### [What is needed]
Return all lines of the listing below that carry the word "label".

-- Opening Marker --

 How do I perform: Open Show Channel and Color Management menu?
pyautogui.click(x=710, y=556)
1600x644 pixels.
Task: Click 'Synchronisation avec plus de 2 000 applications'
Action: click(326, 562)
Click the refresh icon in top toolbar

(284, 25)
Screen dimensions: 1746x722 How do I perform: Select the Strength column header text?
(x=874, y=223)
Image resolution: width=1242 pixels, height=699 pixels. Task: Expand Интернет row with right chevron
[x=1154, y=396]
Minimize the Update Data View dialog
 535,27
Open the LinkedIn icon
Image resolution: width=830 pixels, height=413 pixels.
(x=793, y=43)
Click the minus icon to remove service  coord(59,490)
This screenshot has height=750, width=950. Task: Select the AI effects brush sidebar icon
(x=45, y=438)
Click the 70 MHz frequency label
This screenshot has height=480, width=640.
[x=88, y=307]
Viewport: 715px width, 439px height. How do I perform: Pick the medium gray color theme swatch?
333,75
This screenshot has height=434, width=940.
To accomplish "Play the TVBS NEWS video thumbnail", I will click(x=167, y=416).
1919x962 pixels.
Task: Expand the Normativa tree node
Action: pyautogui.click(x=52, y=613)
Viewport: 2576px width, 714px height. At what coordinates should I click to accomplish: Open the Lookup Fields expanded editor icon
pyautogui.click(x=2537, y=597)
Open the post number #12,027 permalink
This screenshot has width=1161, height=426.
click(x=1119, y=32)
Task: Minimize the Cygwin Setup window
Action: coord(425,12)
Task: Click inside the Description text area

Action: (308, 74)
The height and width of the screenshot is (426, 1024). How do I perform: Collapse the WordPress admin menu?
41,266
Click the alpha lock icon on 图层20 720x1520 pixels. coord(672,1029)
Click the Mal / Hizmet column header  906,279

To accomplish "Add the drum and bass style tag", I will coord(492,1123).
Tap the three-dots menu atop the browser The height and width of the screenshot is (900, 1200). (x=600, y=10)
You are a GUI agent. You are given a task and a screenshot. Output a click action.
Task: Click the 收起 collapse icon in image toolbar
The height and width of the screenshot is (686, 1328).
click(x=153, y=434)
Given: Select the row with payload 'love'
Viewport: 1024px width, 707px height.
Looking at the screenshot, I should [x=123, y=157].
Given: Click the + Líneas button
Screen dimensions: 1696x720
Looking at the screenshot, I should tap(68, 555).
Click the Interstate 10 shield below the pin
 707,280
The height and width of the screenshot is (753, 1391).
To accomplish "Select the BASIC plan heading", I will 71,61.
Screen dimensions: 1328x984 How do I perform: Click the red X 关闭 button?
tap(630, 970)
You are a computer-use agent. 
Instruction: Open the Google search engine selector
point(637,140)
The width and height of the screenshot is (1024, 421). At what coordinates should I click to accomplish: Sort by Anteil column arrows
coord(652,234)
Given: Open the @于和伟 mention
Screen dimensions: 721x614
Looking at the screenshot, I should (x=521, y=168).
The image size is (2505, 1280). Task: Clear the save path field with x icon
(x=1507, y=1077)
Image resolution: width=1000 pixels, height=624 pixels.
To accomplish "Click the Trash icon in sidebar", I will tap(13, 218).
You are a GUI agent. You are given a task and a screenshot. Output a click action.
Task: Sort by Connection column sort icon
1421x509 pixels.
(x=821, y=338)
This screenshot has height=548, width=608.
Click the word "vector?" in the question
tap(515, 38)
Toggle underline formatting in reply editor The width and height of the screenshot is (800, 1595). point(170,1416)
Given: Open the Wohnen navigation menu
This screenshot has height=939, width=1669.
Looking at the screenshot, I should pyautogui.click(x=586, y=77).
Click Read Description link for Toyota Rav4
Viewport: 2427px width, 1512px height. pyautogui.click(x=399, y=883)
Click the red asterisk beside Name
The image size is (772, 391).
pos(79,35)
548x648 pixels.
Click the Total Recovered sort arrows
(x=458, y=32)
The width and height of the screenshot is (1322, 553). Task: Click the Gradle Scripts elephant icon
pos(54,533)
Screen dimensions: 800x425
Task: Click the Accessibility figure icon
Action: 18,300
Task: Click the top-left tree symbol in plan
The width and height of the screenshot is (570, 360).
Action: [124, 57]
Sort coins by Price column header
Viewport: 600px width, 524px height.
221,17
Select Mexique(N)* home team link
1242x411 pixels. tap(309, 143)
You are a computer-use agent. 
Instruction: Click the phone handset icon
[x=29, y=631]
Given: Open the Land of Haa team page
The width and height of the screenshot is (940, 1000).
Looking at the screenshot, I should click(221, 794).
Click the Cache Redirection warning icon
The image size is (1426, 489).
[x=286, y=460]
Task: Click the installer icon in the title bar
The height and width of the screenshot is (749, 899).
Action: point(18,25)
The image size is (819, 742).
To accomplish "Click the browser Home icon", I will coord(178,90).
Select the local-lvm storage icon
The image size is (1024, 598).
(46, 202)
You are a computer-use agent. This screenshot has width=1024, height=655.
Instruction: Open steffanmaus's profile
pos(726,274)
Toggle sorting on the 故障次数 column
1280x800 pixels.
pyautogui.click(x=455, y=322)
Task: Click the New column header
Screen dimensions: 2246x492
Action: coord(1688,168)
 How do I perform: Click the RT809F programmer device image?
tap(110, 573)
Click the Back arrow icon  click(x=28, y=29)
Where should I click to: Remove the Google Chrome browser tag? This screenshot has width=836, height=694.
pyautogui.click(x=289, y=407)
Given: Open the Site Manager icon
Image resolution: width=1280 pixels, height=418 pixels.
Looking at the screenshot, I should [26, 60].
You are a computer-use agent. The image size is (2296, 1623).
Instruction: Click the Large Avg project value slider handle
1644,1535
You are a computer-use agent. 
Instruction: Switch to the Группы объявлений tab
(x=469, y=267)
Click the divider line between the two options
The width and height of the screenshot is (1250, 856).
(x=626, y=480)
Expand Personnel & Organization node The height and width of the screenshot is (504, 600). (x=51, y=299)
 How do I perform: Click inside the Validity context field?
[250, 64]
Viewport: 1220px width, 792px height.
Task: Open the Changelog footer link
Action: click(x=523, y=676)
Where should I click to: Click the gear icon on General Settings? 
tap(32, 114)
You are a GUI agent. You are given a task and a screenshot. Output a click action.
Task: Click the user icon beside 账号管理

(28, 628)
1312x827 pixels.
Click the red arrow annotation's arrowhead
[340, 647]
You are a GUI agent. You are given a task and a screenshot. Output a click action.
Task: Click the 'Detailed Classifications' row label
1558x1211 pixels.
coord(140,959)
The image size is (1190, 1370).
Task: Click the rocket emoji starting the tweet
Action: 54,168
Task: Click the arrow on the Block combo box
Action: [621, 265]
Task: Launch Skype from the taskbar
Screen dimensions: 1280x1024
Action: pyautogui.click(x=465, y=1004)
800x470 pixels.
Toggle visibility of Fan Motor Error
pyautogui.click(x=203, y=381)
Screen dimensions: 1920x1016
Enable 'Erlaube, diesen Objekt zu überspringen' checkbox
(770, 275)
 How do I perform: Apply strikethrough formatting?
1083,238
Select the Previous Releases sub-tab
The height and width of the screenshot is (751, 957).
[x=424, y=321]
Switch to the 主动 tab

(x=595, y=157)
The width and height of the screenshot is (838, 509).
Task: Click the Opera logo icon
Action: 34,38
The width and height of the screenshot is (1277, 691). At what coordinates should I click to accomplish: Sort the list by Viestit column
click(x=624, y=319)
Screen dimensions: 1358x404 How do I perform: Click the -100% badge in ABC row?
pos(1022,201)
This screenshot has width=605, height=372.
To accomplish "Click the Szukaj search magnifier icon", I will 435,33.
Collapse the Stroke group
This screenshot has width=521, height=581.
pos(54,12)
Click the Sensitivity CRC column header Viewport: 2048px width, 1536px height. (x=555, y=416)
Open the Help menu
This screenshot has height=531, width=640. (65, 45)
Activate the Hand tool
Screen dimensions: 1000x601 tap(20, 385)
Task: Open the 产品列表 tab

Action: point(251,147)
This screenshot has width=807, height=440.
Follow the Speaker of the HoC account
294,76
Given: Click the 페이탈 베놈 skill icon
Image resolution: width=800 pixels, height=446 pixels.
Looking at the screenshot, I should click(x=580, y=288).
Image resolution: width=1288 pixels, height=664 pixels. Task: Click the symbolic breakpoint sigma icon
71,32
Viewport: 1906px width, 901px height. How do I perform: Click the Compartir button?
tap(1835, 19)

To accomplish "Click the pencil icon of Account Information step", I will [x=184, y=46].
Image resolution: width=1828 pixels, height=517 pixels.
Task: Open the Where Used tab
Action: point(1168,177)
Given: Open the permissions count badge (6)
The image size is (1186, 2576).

-- Closing Marker --

### [Task answer]
Click the 70 MHz frequency label
Task: Click the 'Detailed Classifications' row label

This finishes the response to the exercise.